The proposed research seeks to determine the roles of microRNAs in the endothelium of the blood-brain barrier (BBB) during normal brain ageing. It has two main aims: first to systematically characterise changes occurring in brain endothelial cells during ageing and, second, to identify the roles of microRNAs in these changes, and thus their possible involvement in age-induced BBB dysfunction. Comparison of microRNA changes with alterations in the general endothelial transcriptome will provide a powerful data set of altered endothelial gene expression in ageing. BBB dysfunction and endothelial pathology have been implicated in the development and progression of degenerative brain disease, such as Alzheimer's Disease. However, these processes, their interaction with brain parenchyma ageing and their roles in disease remain poorly defined. The results from the work will therefore have a major impact both on our knowledge base in the areas of microRNA functions, ageing and neuroscience and also in the future, for health and wellbeing, as the results should lead to knowledge that can be used in the development of strategies and therapies to prevent, delay or alleviate age-associated BBB dysfunction in neuropathological conditions. Such novel approaches are essential given the limitations of current strategies.
The immediate beneficiaries of the proposed research are academics, the public sector and third sectors. In the longer term, potential future beneficiaries include health professionals, the commercial private sector and general public.
The academic community will benefit from the proposed research because at present our knowledge of the roles of microRNAs is in its infancy. Evidence suggests that these molecules play a role in ageing and in endothelial cell biology, and the proposed work will provide new information in both these important areas.
Within the public and third sectors, the specific groups to whom this research is relevant are research organisations (including BBSRC, MRC), professional bodies (such as the British Society for Research on Ageing, the British Neuropathological Society and the British Neuroscience Association) and charities (e.g. Age UK, Alzheimer's Research Trust, Alzheimer's Society, Alzheimer's Association). These groups will benefit from the knowledge generated from the project, as it will inform decisions on the future research priorities and development activities in the areas of ageing and neuroscience, in particular neuropathology.
We do not anticipate any early developments that will warrant commercial exploitation, although there is potential for such exploitation in the future. We will ensure that any such developments are taken forward, with appropriate partners and IP procedures.

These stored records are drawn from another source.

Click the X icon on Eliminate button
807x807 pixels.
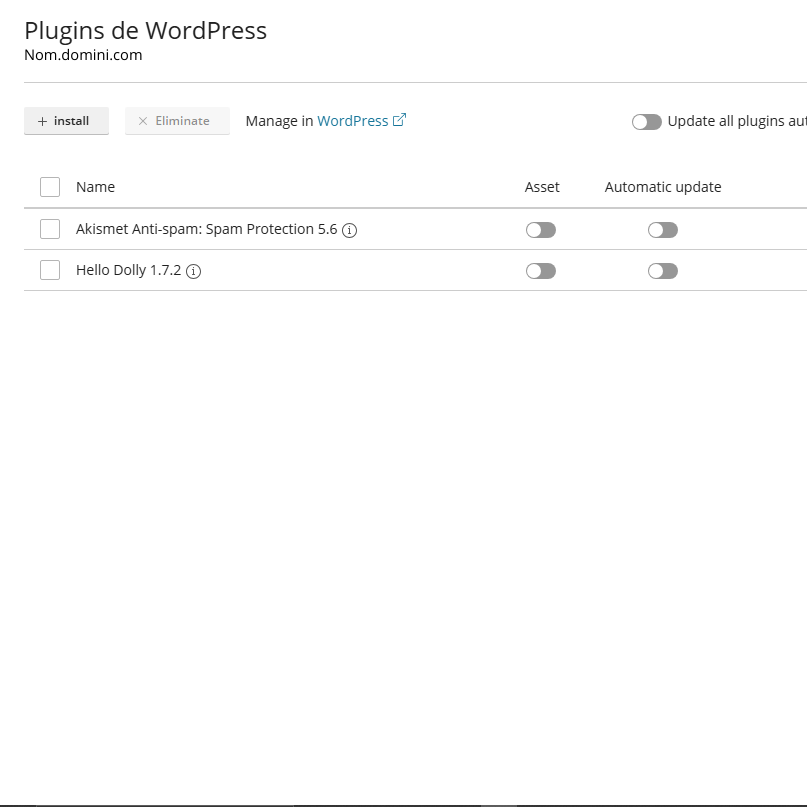tap(143, 121)
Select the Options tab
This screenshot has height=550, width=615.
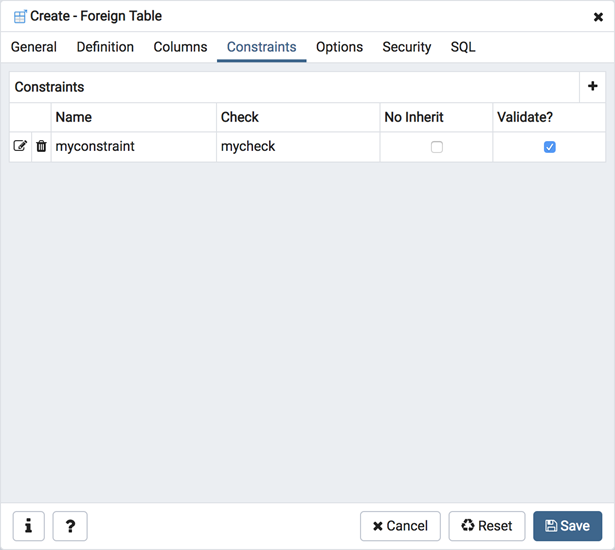[339, 47]

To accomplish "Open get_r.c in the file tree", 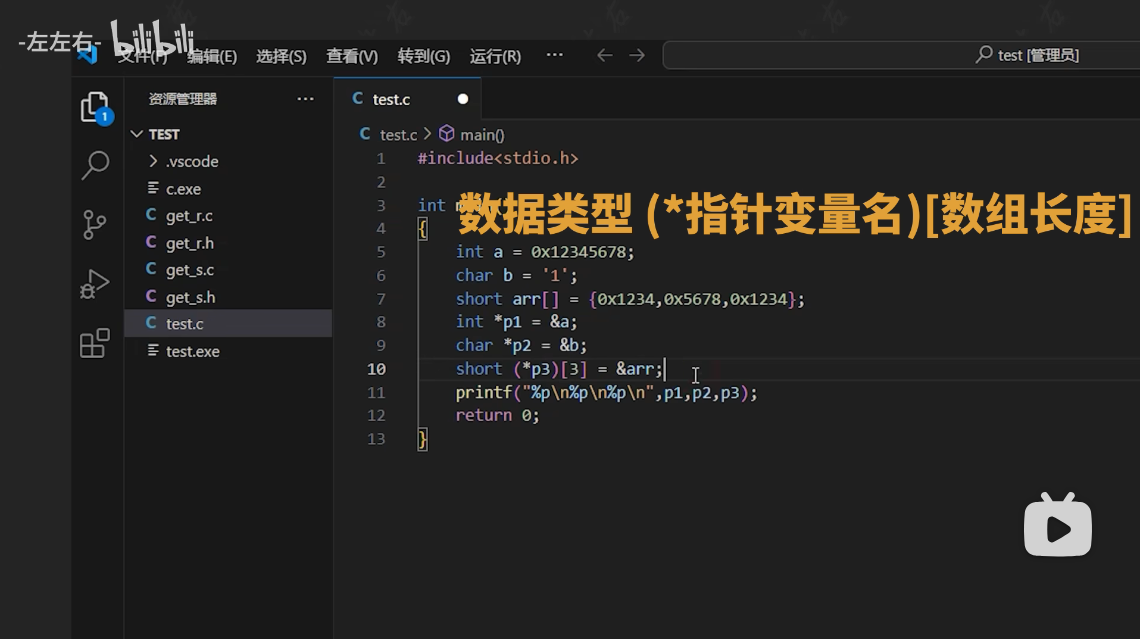I will 189,216.

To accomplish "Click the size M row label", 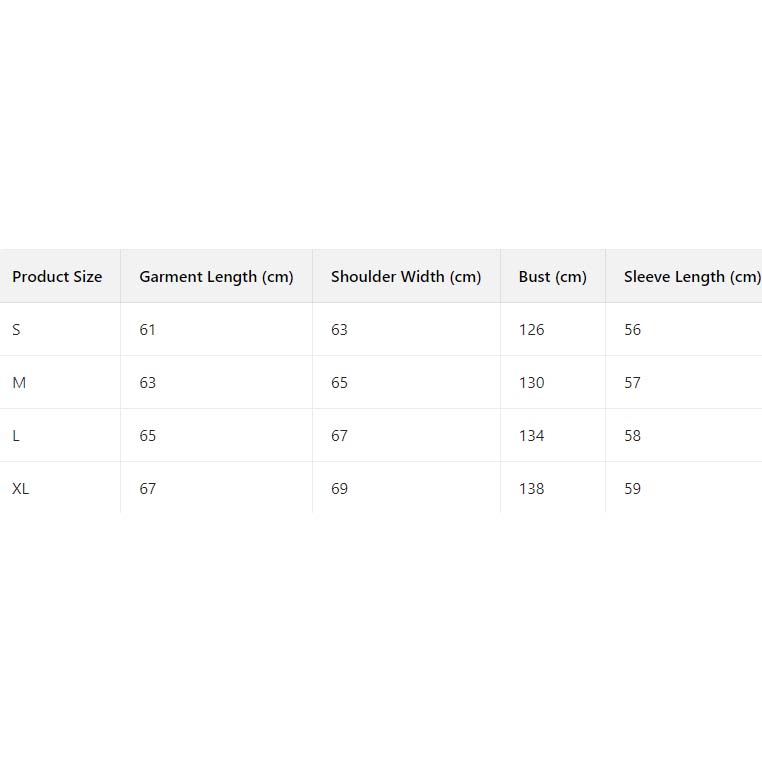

The health and wellbeing of the general public will benefit from this research in the longer term. For example, understanding how the process of normal ageing affects blood-brain barrier function, in particular that related to transporter activity which influences CNS availability of many commercial drugs, will impact on the development of therapeutic regimes targeted at the ageing population with neurological conditions. The public should also have the benefit of being informed about the work.